BRIEF: Rewrite the stretch from "I am pleased" through "conduits during embryogenesis." in the workshop announcement below, switching "Pizza" to "Lunch".

EXCERPT TO READ:

==========

I am pleased to announce our next Technical Workshop which will take place on Thursday, August 10 at 12PM. Dr. Vaibhav P. Pai of Tufts University will give a talk on his work regarding organ patterning. Pizza will be served.
Dr. Pai is a research associate at Tufts University in the Center for Regenerative and Developmental Biology. He completed his PhD at the University of Cincinnati in the Systems Biology and Physiology Program. His current work focuses on studying endogenous bioelectrical signals as patterning information conduits during embryogenesis.
Title: Endogenous Bioelectrical Controls of Organ Patterning: Opportunities for Synthetic Bioengineering
Abstract: Biophysical forces play important roles throughout embryogenesis, but the roles of spatial differences in cellular resting potentials during large-scale brain morphogenesis remain unknown. We implicate endogenous bioelectricity as an instructive factor during
brain patterning in Xenopus laevis. Early frog embryos exhibit a characteristic hyperpolarization of cells lining the neural tube; disruption of this spatial gradient of the transmembrane potential (Vmem) diminishes or eliminates the expression of early brain markers, and causes anatomical mispatterning of the brain, including absent or malformed regions. This effect is mediated by voltage-gated calcium signaling and gap-junctional communication. In addition to cell-autonomous effects, we found that hyperpolarization of transmembrane potential (Vmem) in ventral cells outside the brain induces upregulation of neural cell proliferation at long range. Misexpression of the constitutively active form of Notch, a suppressor of neural induction, impairs the normal hyperpolarization pattern and neural patterning; forced hyperpolarization by misexpression of specific ion channels rescues brain defects induced by activated Notch signaling. Strikingly, hyperpolarizing posterior or ventral cells induces the production of ectopic neural tissue considerably outside the neural field. The hyperpolarization signal also synergizes with canonical reprogramming factors (POU and HB4), directing undifferentiated cells toward neural fate in vivo. These data identify a new functional role for bioelectric signaling in brain patterning, reveal interactions between Vmem and key biochemical pathways (Notch and Ca2+ signaling) as the molecular mechanism by which spatial differences of Vmem regulate organogenesis of the vertebrate brain, and suggest voltage modulation as a tractable strategy for intervention in certain classes of birth defects and for synthetic bioengineering.

==========

DATA RECORDS:
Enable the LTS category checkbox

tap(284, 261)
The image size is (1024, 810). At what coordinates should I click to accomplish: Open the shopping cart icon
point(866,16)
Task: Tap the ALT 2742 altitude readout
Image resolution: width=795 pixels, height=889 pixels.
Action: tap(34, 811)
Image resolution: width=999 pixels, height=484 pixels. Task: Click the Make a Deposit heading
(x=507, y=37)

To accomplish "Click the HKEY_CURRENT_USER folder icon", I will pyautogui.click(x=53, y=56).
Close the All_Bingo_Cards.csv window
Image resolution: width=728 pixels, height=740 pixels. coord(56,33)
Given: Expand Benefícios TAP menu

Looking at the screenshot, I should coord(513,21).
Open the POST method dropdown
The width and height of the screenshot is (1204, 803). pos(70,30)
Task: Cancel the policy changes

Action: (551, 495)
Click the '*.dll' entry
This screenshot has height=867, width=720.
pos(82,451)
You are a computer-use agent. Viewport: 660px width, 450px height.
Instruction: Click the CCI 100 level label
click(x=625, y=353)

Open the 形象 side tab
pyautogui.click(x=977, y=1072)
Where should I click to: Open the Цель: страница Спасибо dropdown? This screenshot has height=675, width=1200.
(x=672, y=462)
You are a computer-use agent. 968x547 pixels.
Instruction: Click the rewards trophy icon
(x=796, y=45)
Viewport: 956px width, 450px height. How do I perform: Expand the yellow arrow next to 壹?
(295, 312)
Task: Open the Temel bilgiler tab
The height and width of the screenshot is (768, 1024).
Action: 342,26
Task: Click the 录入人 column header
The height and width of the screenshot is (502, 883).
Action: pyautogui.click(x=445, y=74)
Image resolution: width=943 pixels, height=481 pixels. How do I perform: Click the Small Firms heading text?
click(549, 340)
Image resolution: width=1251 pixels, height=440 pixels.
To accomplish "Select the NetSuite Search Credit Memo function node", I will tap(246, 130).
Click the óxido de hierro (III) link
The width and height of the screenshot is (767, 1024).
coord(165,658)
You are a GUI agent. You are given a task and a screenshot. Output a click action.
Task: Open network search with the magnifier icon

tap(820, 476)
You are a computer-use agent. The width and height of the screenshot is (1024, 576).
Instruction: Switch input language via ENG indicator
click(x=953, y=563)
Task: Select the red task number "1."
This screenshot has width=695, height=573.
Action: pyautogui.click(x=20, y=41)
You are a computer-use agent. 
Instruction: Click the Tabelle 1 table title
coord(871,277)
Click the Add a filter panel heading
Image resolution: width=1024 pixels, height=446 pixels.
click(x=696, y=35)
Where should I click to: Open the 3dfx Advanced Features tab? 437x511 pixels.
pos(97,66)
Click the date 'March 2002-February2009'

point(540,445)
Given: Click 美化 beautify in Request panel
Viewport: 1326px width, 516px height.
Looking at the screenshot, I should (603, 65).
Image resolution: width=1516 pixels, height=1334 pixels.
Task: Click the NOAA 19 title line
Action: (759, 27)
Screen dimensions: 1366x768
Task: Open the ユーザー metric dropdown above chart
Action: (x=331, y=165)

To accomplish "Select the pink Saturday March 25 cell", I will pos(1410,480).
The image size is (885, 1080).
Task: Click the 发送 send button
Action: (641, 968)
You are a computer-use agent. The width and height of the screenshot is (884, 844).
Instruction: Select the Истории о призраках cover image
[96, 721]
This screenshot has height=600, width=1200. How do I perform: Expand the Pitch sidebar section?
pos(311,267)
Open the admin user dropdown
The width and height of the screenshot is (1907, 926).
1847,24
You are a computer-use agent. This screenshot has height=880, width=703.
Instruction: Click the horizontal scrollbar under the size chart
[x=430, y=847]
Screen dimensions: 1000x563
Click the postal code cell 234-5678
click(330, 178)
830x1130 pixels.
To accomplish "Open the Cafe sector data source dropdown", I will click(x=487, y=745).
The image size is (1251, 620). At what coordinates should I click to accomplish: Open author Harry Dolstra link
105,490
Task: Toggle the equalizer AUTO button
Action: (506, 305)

==========

RESPONSE TO THIS TASK:
I am pleased to announce our next Technical Workshop which will take place on Thursday, August 10 at 12PM. Dr. Vaibhav P. Pai of Tufts University will give a talk on his work regarding organ patterning. Lunch will be served.
Dr. Pai is a research associate at Tufts University in the Center for Regenerative and Developmental Biology. He completed his PhD at the University of Cincinnati in the Systems Biology and Physiology Program. His current work focuses on studying endogenous bioelectrical signals as patterning information conduits during embryogenesis.